Coleman continued writing for all manner of instrumentation and size; later editions of Prime Time mixed acoustic and electric instruments. In 1993 Coleman's monumental Atlantic recordings were released in an acclaimed CD box set, Beauty Is a Rare Thing.

In 1997 Coleman was inducted into the American Academy of Arts and Letters. Also that year New York's Lincoln Center hosted a festival of his work featuring a performance of Skies of America by the New York Philharmonic and the surviving members of Prime Time; concurrently, a long Coleman composition, "? Civilization," received its world premiere in Paris.

Coleman formed a new quartet in 2004, with two bassists and Denard Coleman on drums, and started the Sound Grammar record label. In 2007, the same year he won the Pulitzer Prize, he received a Lifetime Achievement Grammy Award and performed at the Bonnaroo festival in Tennessee. To the alarm of the audience, he passed out from heat stroke and was taken to a hospital. His final public performance was at Prospect Park in Brooklyn in June 2014, as part of a tribute to him organized by his son.
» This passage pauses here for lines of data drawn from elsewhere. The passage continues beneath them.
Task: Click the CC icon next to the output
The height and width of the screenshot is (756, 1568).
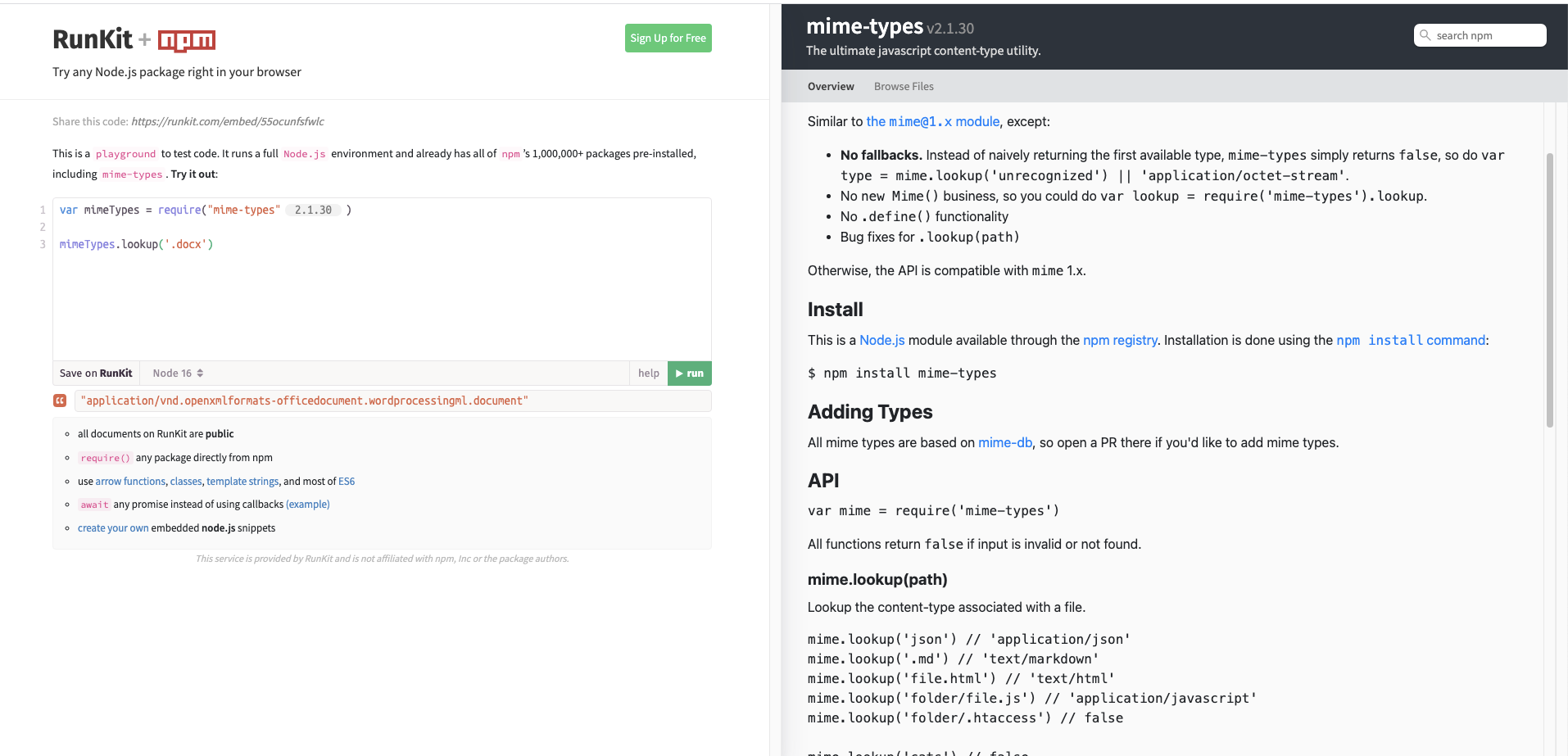Action: tap(60, 401)
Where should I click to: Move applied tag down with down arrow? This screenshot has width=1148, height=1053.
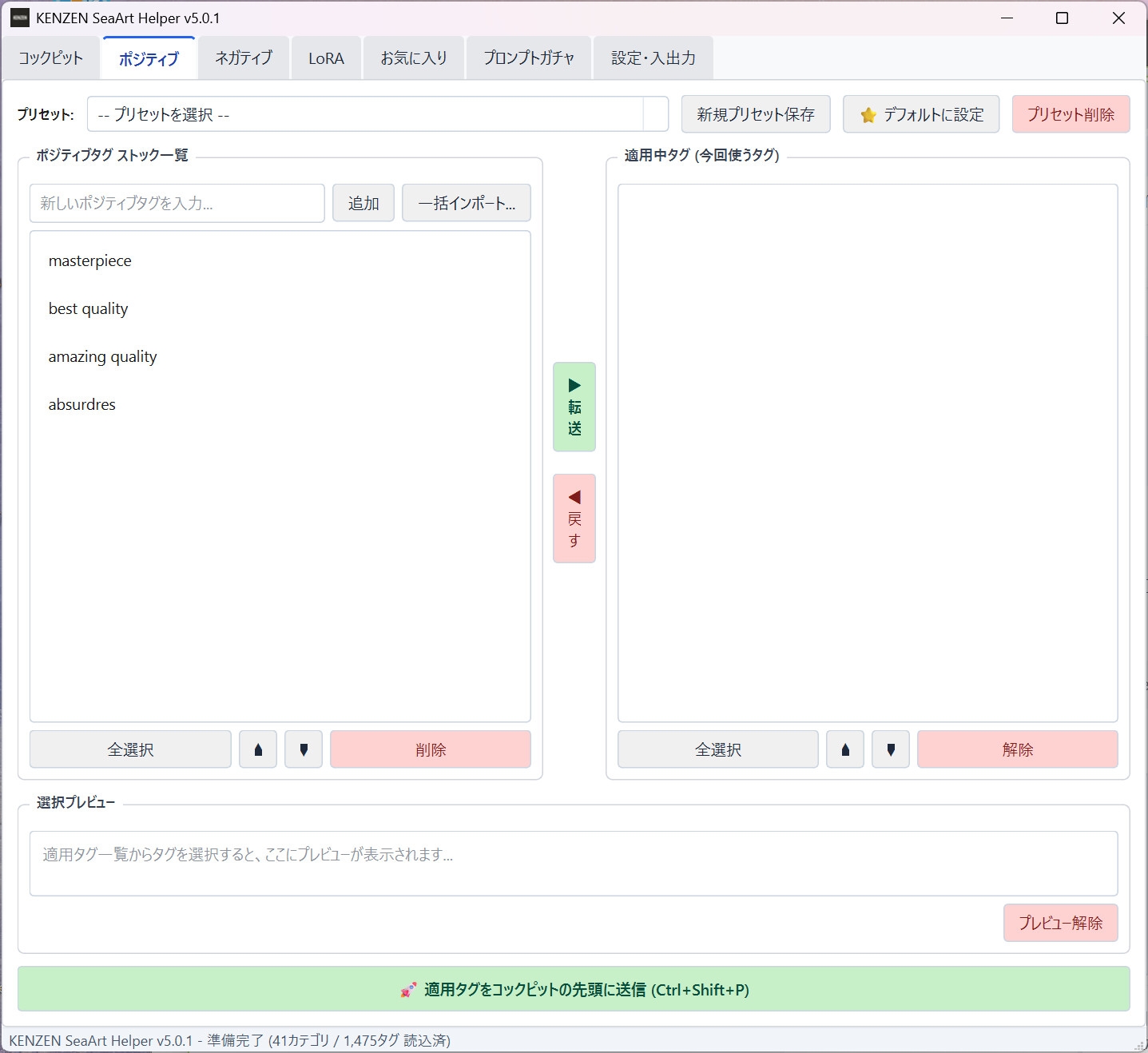[891, 749]
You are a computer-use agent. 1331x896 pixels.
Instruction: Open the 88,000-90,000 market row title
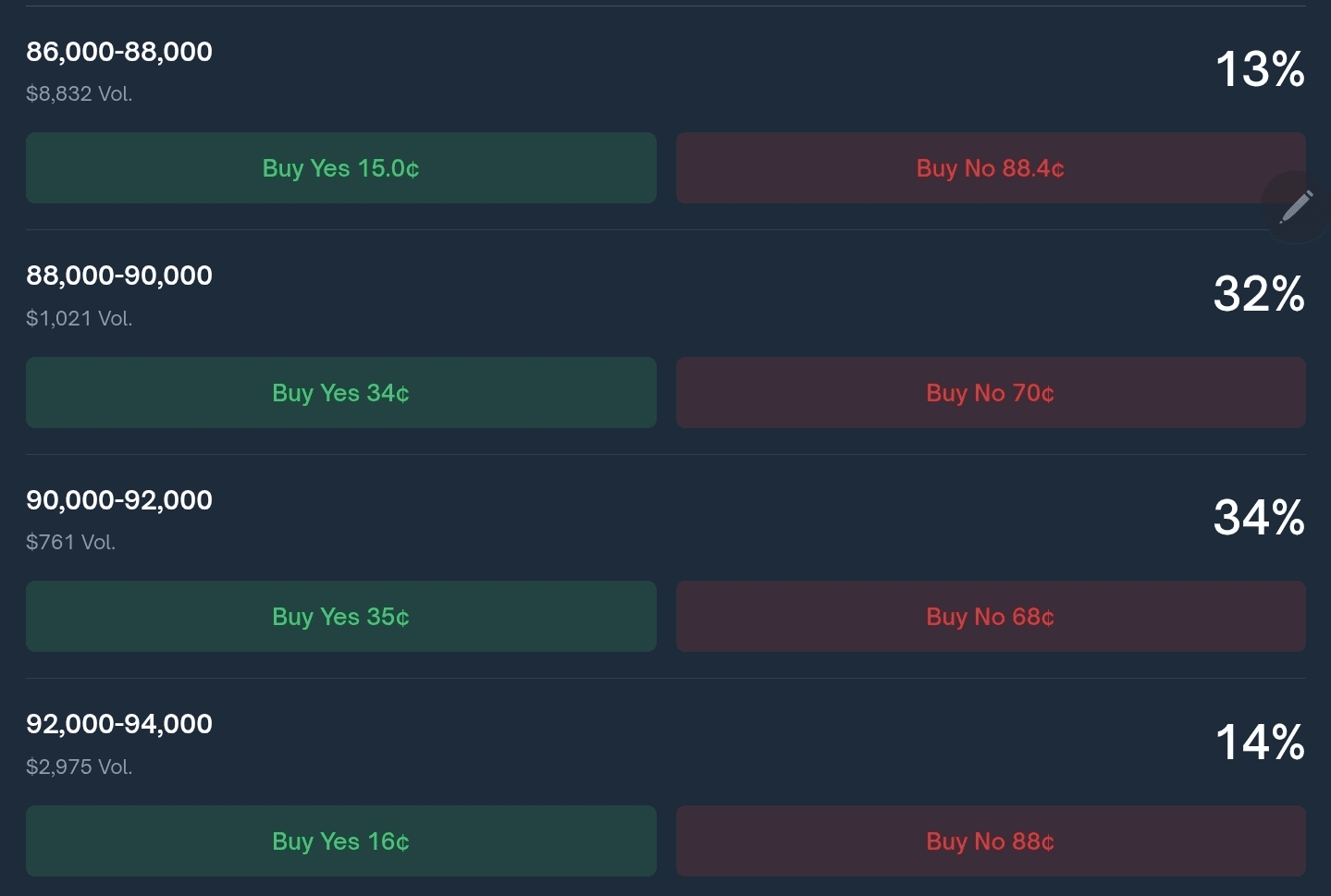click(119, 276)
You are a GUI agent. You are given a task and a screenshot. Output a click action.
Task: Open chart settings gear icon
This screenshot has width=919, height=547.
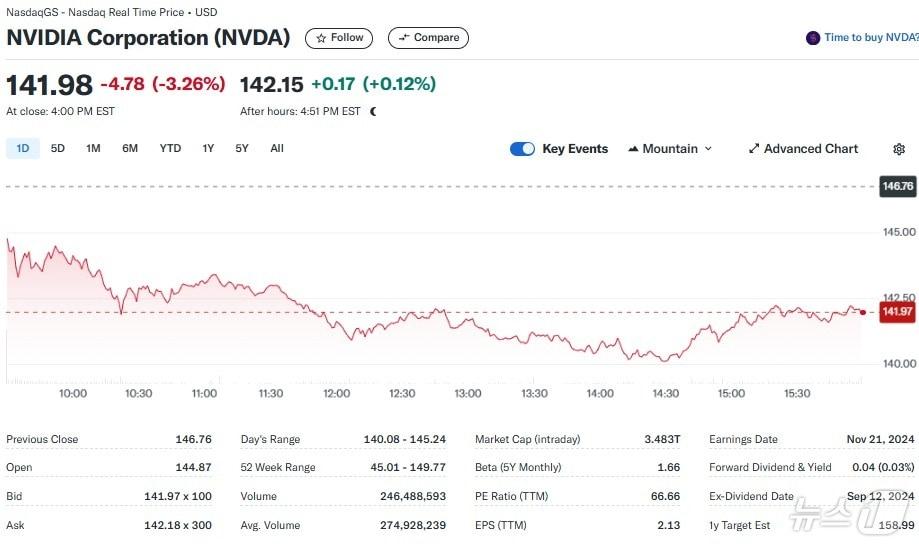tap(898, 149)
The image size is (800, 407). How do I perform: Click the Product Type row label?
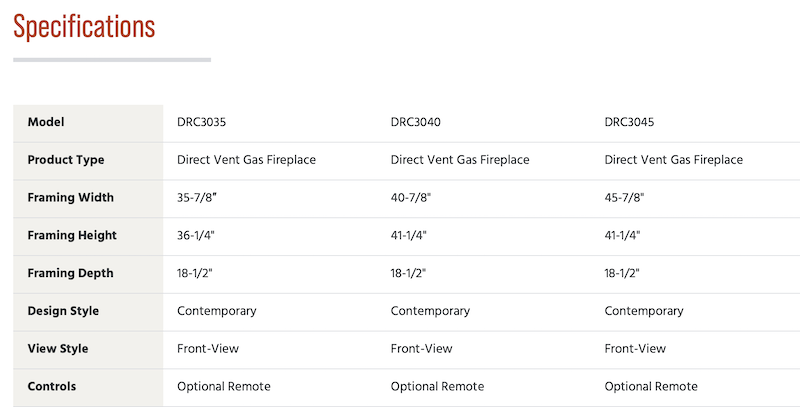[x=66, y=160]
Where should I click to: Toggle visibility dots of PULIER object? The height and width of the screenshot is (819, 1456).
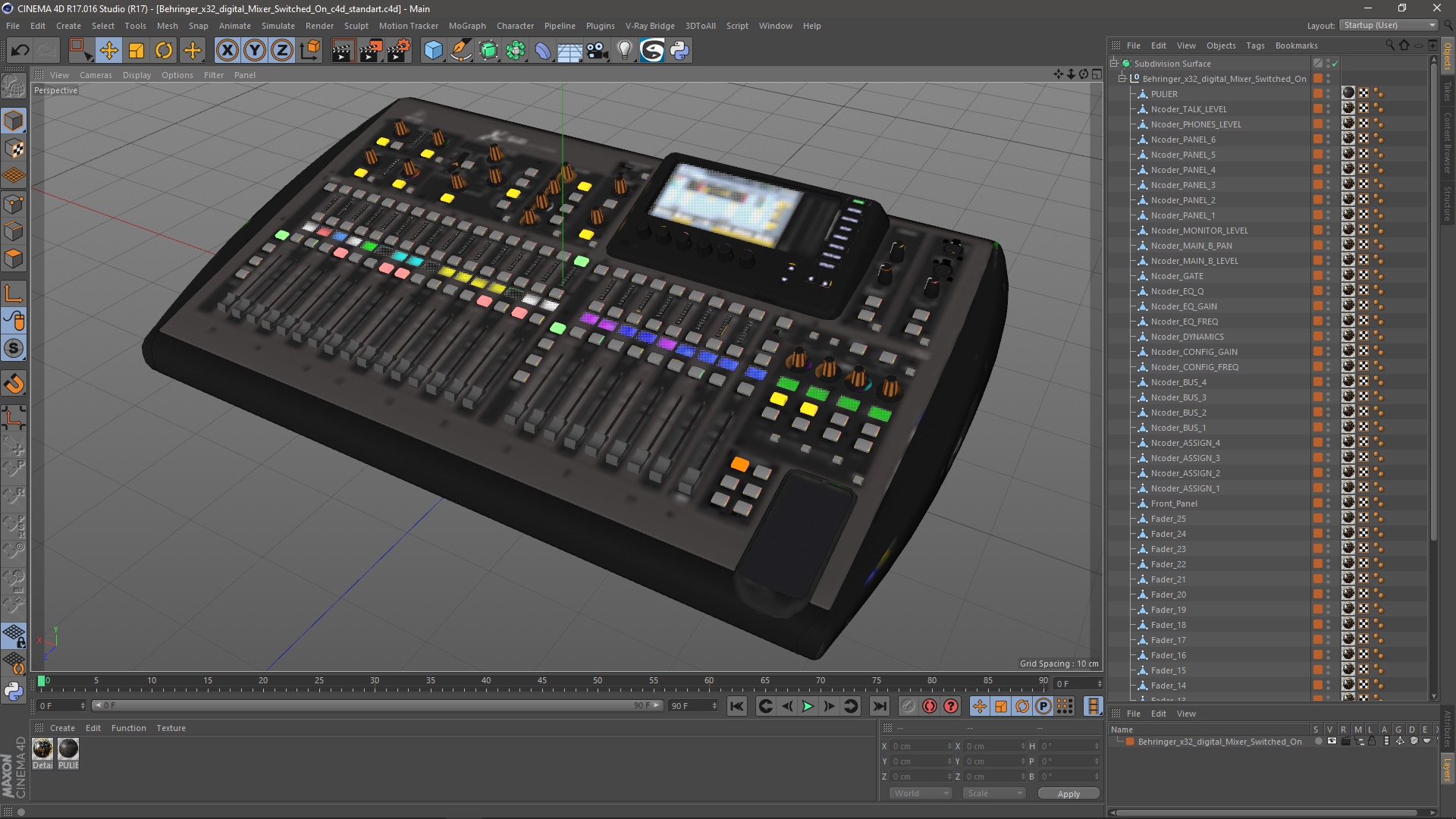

“One of the things I am experiencing is very important,” he said in his Grammy Lifetime Achievement Award acceptance speech. “And that is: You don’t have to die to kill, and you don’t have to kill to die. And above all, nothing exists that is not in the form of life, because life is eternal with or without people, so we are grateful for life to be here at this very moment.”